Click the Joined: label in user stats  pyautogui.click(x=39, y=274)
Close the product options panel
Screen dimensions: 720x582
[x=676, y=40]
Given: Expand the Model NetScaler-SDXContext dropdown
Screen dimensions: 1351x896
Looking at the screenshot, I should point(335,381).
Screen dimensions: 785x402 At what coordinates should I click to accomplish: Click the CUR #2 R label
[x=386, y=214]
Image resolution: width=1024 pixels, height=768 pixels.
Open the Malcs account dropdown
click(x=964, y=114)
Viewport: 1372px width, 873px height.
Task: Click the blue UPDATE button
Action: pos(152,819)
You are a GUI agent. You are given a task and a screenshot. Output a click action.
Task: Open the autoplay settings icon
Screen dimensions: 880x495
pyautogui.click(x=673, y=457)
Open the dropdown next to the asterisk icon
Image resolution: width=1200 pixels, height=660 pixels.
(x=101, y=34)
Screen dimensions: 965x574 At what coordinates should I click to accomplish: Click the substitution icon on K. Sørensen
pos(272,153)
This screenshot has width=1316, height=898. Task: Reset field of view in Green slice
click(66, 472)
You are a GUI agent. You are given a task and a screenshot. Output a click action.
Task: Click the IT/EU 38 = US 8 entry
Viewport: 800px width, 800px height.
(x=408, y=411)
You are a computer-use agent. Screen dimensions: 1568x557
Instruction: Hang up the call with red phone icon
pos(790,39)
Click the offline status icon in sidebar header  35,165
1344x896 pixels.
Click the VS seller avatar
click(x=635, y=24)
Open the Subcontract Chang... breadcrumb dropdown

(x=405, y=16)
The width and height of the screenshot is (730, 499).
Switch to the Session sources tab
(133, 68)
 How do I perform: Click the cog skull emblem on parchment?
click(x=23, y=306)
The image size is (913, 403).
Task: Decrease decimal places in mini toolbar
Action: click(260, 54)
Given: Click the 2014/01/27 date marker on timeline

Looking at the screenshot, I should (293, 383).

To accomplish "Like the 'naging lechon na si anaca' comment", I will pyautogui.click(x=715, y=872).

What the exercise asks: Extract the listing in its entirety and repeat it exactly.

Task solution:
Click the Joined: label in user stats  pyautogui.click(x=39, y=274)
Close the product options panel
Screen dimensions: 720x582
[x=676, y=40]
Given: Expand the Model NetScaler-SDXContext dropdown
Screen dimensions: 1351x896
Looking at the screenshot, I should point(335,381).
Screen dimensions: 785x402 At what coordinates should I click to accomplish: Click the CUR #2 R label
[x=386, y=214]
Image resolution: width=1024 pixels, height=768 pixels.
Open the Malcs account dropdown
click(x=964, y=114)
Viewport: 1372px width, 873px height.
Task: Click the blue UPDATE button
Action: pos(152,819)
You are a GUI agent. You are given a task and a screenshot. Output a click action.
Task: Open the autoplay settings icon
Screen dimensions: 880x495
pyautogui.click(x=673, y=457)
Open the dropdown next to the asterisk icon
Image resolution: width=1200 pixels, height=660 pixels.
(x=101, y=34)
Screen dimensions: 965x574 At what coordinates should I click to accomplish: Click the substitution icon on K. Sørensen
pos(272,153)
This screenshot has width=1316, height=898. Task: Reset field of view in Green slice
click(66, 472)
You are a GUI agent. You are given a task and a screenshot. Output a click action.
Task: Click the IT/EU 38 = US 8 entry
Viewport: 800px width, 800px height.
(x=408, y=411)
You are a computer-use agent. Screen dimensions: 1568x557
Instruction: Hang up the call with red phone icon
pos(790,39)
Click the offline status icon in sidebar header  35,165
1344x896 pixels.
Click the VS seller avatar
click(x=635, y=24)
Open the Subcontract Chang... breadcrumb dropdown

(x=405, y=16)
The width and height of the screenshot is (730, 499).
Switch to the Session sources tab
(133, 68)
 How do I perform: Click the cog skull emblem on parchment?
click(x=23, y=306)
The image size is (913, 403).
Task: Decrease decimal places in mini toolbar
Action: click(260, 54)
Given: Click the 2014/01/27 date marker on timeline

Looking at the screenshot, I should (293, 383).

To accomplish "Like the 'naging lechon na si anaca' comment", I will pyautogui.click(x=715, y=872).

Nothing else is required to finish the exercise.